[Item coordinate data]
====

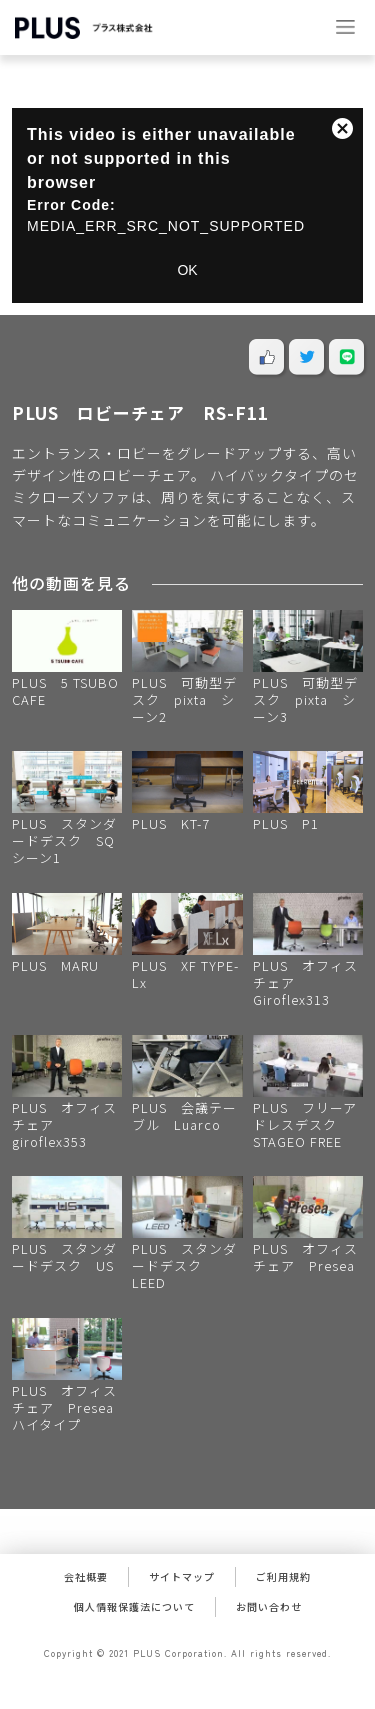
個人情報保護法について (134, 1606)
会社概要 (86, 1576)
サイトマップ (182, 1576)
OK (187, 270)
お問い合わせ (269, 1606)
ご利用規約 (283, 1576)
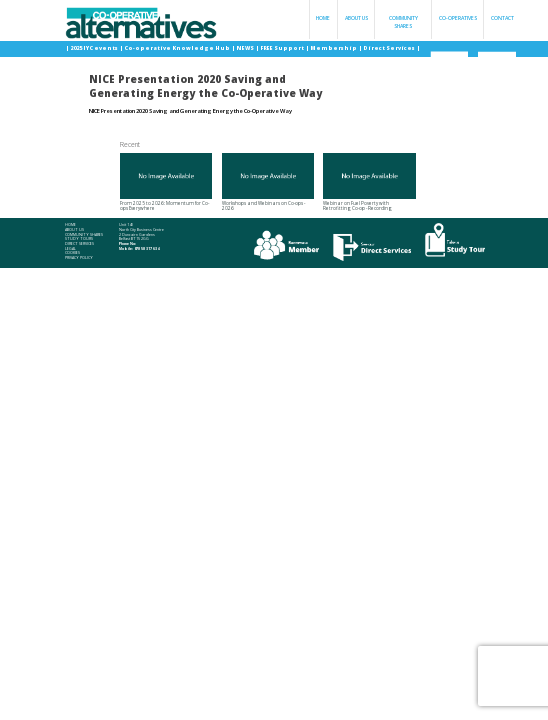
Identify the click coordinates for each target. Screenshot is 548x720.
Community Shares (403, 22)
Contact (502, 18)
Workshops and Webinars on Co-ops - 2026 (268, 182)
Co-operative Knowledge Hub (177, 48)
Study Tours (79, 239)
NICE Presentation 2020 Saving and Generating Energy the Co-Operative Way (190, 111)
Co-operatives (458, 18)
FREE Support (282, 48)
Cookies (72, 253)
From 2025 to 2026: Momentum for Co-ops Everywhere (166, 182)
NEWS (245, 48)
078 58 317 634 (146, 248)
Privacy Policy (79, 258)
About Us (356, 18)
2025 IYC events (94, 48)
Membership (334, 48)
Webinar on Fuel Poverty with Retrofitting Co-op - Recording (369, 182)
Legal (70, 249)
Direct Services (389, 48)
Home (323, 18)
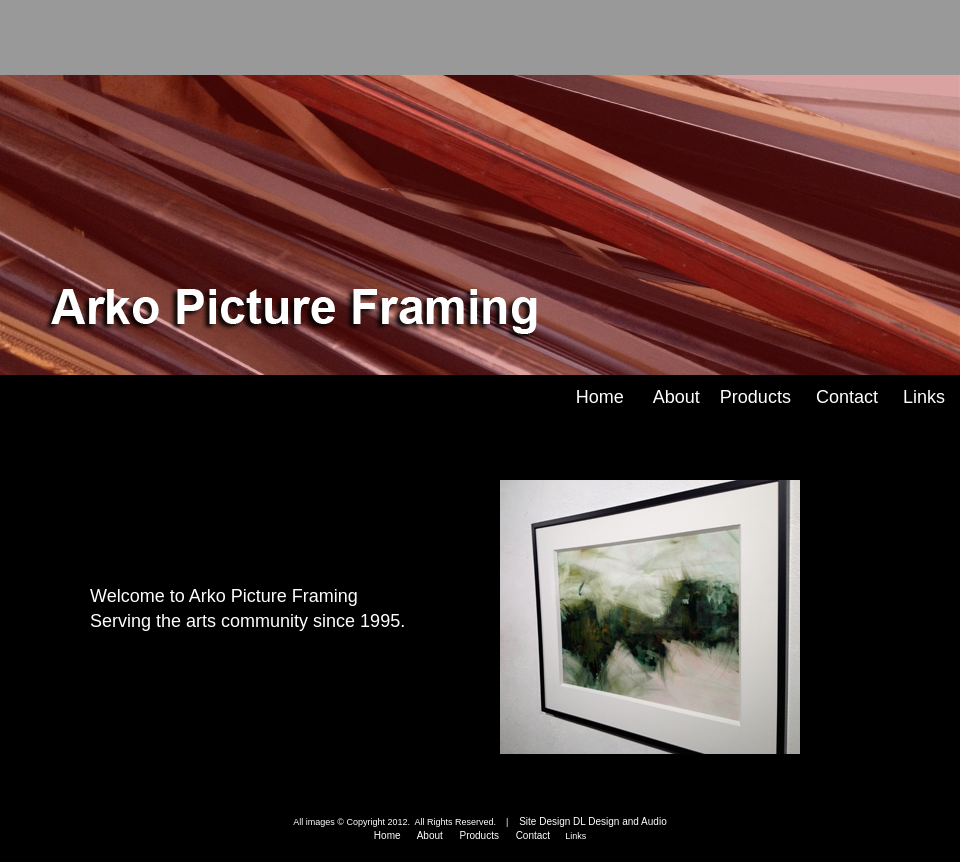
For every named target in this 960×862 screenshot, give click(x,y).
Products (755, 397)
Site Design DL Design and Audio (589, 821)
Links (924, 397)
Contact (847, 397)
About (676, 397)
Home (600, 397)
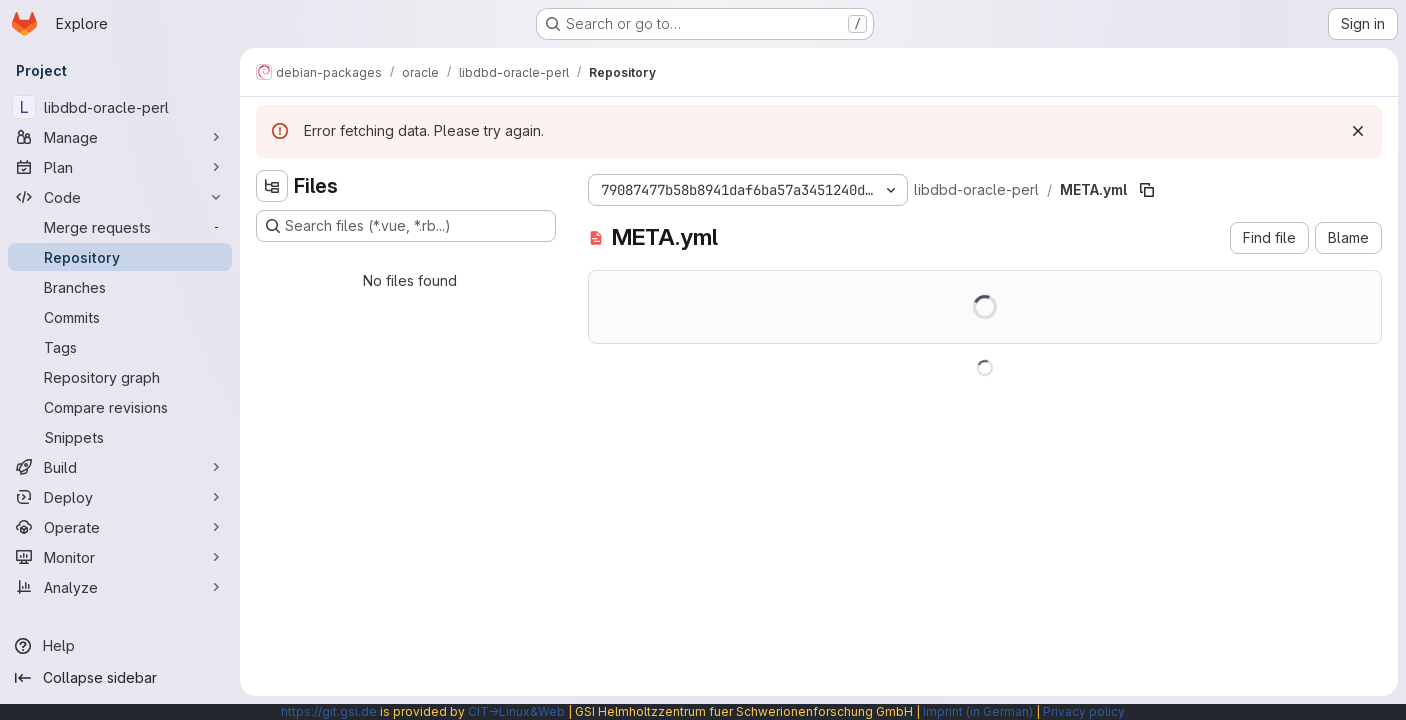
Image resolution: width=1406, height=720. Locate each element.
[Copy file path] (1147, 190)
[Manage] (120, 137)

====

Objective: Please duplicate every line of the items above word for word, leaving out the pictures.

Completed exercise:
個人情報保護法について (134, 1606)
会社概要 (86, 1576)
サイトマップ (182, 1576)
OK (187, 270)
お問い合わせ (269, 1606)
ご利用規約 (283, 1576)
Identify the click coordinates for each target. Screenshot is 548x720.
Community Shares (403, 22)
Contact (502, 18)
Workshops and Webinars on Co-ops - 2026 (268, 182)
Co-operative Knowledge Hub (177, 48)
Study Tours (79, 239)
NICE Presentation 2020 Saving and Generating Energy the Co-Operative Way (190, 111)
Co-operatives (458, 18)
FREE Support (282, 48)
Cookies (72, 253)
From 2025 to 2026: Momentum for Co-ops Everywhere (166, 182)
NEWS (245, 48)
078 58 317 634 (146, 248)
Privacy Policy (79, 258)
About Us (356, 18)
2025 IYC events (94, 48)
Membership (334, 48)
Webinar on Fuel Poverty with Retrofitting Co-op - Recording (369, 182)
Legal (70, 249)
Direct Services (389, 48)
Home (323, 18)
For every named target in this 960×862 screenshot, give click(x,y).
Products (755, 397)
Site Design DL Design and Audio (589, 821)
Links (924, 397)
Contact (847, 397)
About (676, 397)
Home (600, 397)
Image resolution: width=1406, height=720. Locate each element.
[Copy file path] (1147, 190)
[Manage] (120, 137)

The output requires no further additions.